Poet and essayist Melissa Broder grew up in Bryn Mawr, Pennsylvania, near Philadelphia. She earned a BA at Tufts University and an MFA at the City College of New York.

In her lush, wryly vulnerable poems, Broder embraces the darkness of daily life. Explaining her writing process—Broder prefers to compose while in transit—in a 2012 conversation with Peter Moysaenko for BOMB, Broder states, “I’m a perfectionist. A nice desk in a pretty room doesn’t work for me, because the expectation that IT’S TIME TO MAKE ART is too high. I have to outwit myself and act casual—to approach with a sense of play. That doesn’t mean I never get “serious.” It’s just a question of outrunning the shit-talker within. There’s something about writing on the subway, or while walking, that frees the subconscious.

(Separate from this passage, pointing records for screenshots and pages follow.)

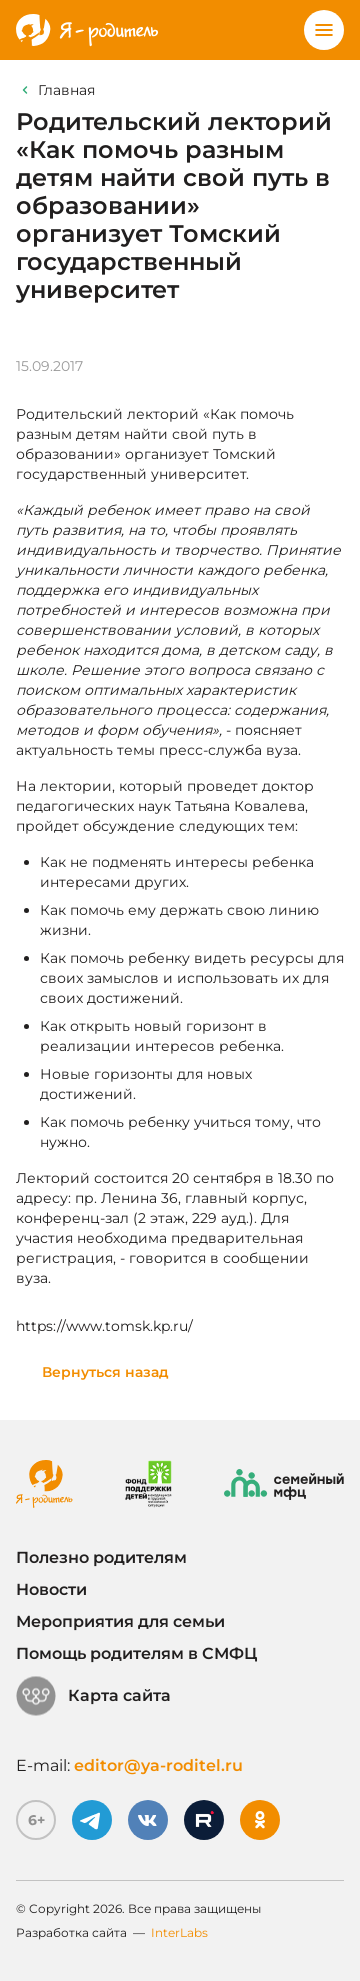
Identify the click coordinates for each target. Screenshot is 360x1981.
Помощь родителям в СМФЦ (136, 1653)
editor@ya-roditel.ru (158, 1765)
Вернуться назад (105, 1372)
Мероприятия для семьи (120, 1621)
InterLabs (179, 1932)
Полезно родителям (101, 1557)
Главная (66, 90)
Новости (51, 1589)
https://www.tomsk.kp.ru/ (104, 1326)
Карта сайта (93, 1696)
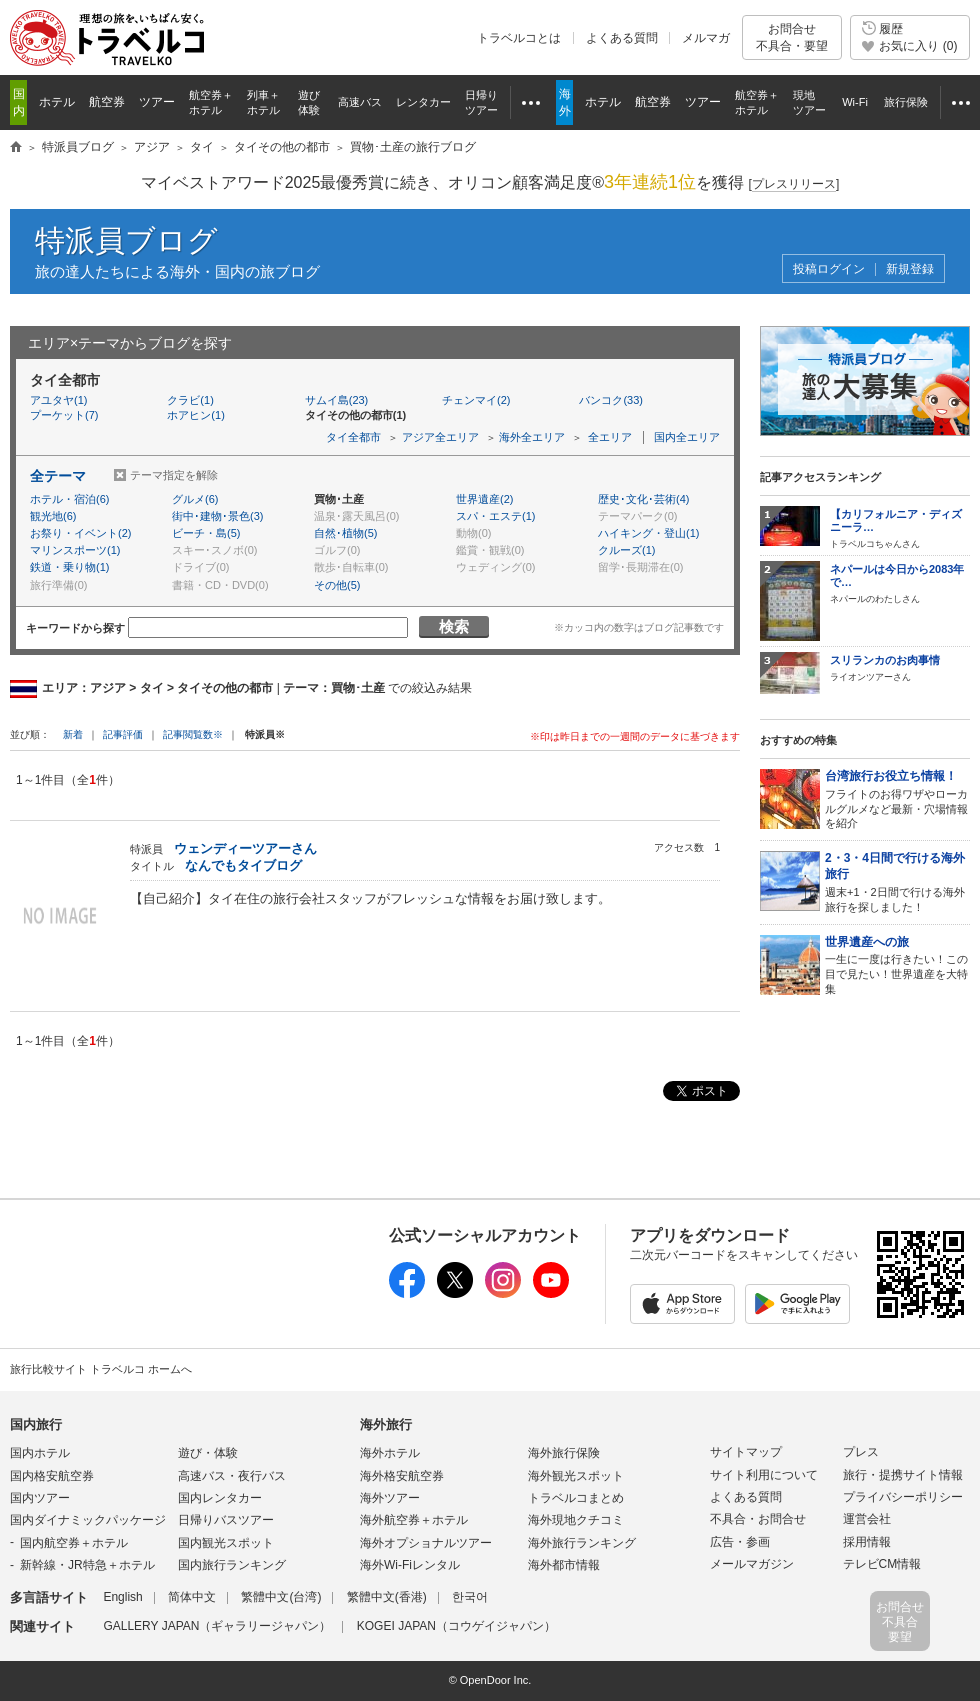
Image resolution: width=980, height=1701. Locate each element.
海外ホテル (390, 1453)
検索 (454, 626)
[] (794, 184)
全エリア (610, 437)
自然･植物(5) (345, 533)
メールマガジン (752, 1564)
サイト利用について (764, 1475)
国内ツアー (40, 1498)
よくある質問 (622, 38)
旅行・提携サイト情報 (903, 1475)
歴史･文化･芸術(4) (643, 499)
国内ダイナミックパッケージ (88, 1520)
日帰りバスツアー (226, 1520)
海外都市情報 (564, 1565)
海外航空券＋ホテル (414, 1520)
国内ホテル (40, 1453)
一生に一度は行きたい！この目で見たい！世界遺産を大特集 (897, 964)
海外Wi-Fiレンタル (410, 1565)
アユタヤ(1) (58, 400)
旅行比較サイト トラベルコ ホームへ (101, 1369)
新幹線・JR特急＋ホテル (87, 1565)
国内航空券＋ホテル (74, 1543)
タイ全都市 (353, 437)
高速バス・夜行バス (232, 1476)
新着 (74, 734)
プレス (861, 1452)
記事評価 (123, 734)
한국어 (470, 1597)
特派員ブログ (126, 240)
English (122, 1597)
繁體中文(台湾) (281, 1597)
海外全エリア (532, 437)
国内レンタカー (220, 1498)
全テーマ (58, 476)
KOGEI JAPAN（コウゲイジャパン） (456, 1626)
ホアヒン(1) (195, 415)
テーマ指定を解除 (174, 475)
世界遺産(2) (484, 499)
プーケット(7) (64, 415)
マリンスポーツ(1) (75, 550)
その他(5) (337, 585)
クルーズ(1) (626, 550)
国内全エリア (687, 437)
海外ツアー (390, 1498)
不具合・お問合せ (758, 1519)
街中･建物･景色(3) (217, 516)
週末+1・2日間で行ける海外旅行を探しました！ (897, 881)
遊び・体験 (208, 1453)
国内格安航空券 (52, 1476)
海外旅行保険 (564, 1453)
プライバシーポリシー (903, 1497)
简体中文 (192, 1597)
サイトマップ (746, 1452)
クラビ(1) (190, 400)
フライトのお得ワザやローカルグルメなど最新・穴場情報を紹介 (897, 798)
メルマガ (706, 38)
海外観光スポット (576, 1476)
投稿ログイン (829, 269)
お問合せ (792, 37)
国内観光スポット (226, 1543)
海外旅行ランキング (582, 1543)
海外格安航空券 (402, 1476)
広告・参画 (740, 1542)
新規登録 (910, 269)
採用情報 (867, 1542)
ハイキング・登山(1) (648, 533)
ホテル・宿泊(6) (69, 499)
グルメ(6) (195, 499)
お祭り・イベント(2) (80, 533)
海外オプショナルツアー (426, 1543)
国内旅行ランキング (232, 1565)
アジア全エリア (440, 437)
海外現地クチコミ (576, 1520)
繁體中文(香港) (387, 1597)
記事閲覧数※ (193, 734)
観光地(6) (53, 516)
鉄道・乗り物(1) (69, 567)
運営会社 (867, 1519)
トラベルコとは (519, 38)
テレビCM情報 (882, 1564)
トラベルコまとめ (576, 1498)
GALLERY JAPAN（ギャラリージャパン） (217, 1626)
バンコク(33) (611, 400)
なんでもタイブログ (243, 865)
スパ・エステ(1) (495, 516)
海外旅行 (386, 1424)
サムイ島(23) (337, 400)
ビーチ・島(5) (206, 533)
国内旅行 (36, 1424)
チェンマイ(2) (476, 400)
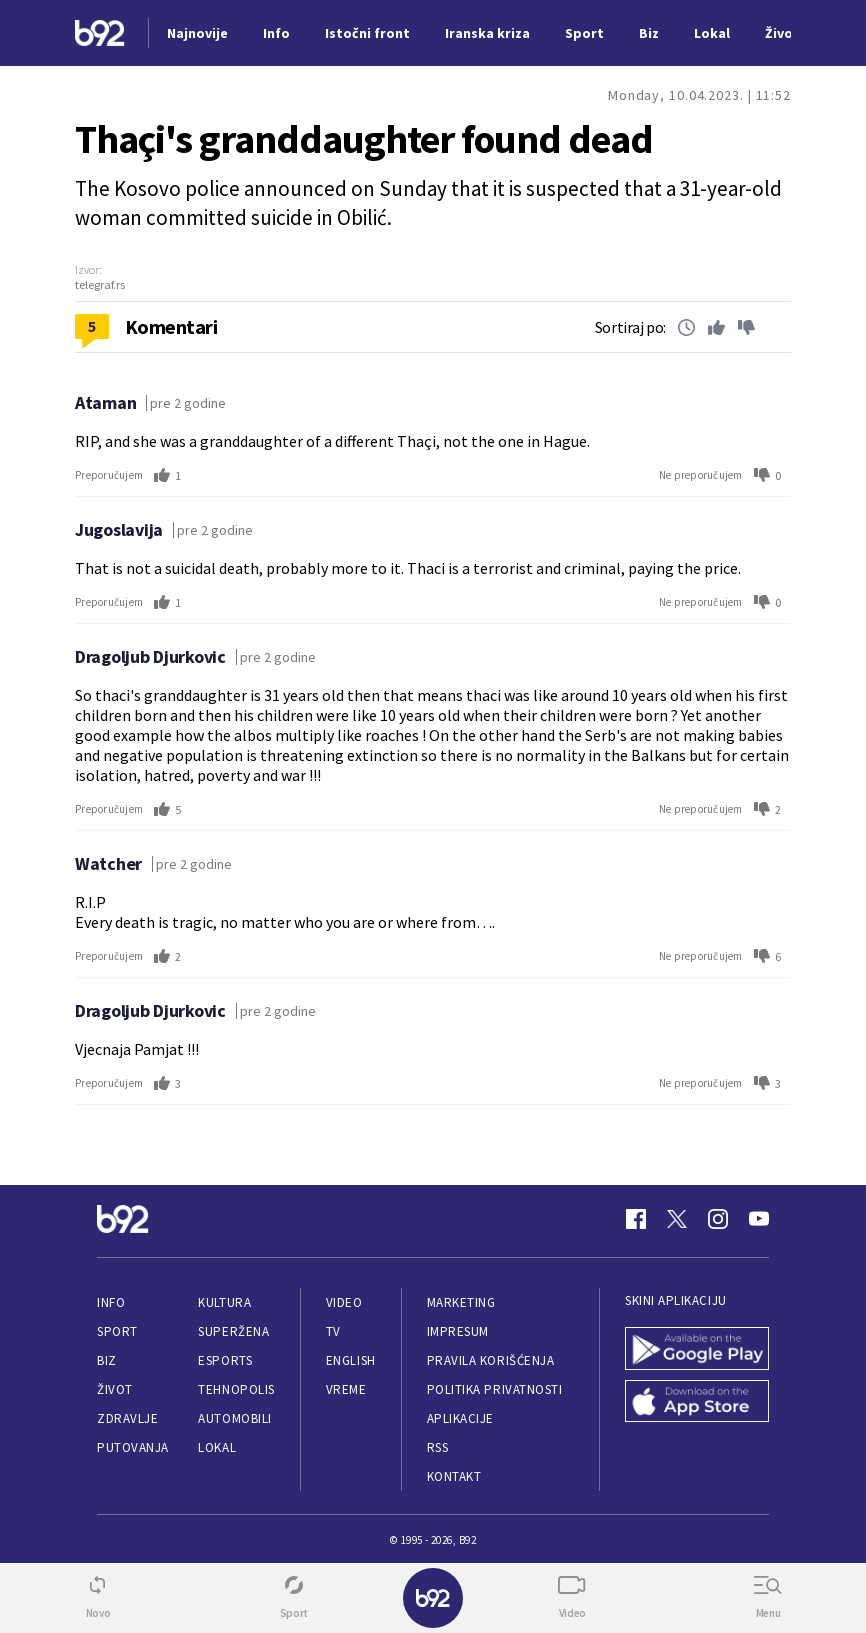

It’s sort of a rebellion thing, like, I’m not really supposed to be doing this here now.” In that BOMB profile, Moysaenko describes Meat Heart, Broder’s second collection, as “a sleek machine hauling gnarly cargo—persons, places, things, things, things. … Because Melissa’s projections—more pop personist than personal—lay forth, and are laid upon, a sense of spirit contingent on body, we get more than love songs. We get skewed prayers. We get banquets. Transfigurations and showdowns, tough ghosts and fake heavens, escapades through culture-struck waking dreams and flaming cities of memory.”

Broder is the author of several poetry collections, including When You Say One Thing but Mean Your Mother (2010), Scarecrone (2014), and Last Sext (2016), and the essay collection So Sad Today (2016), based on her posts on Twitter. “Emily Dickinson would have been great at Twitter,” Broder states in a conversation with Bryn Lovitt for a 2016 Vanity Fair profile, noting the 140-character economy of the form.

Broder has served as director of media and special projects at NewHive, a publicist for Penguin, editor in chief for La Petite Zine, and organizer of the Polestar Poetry Series. She lives in Venice, California.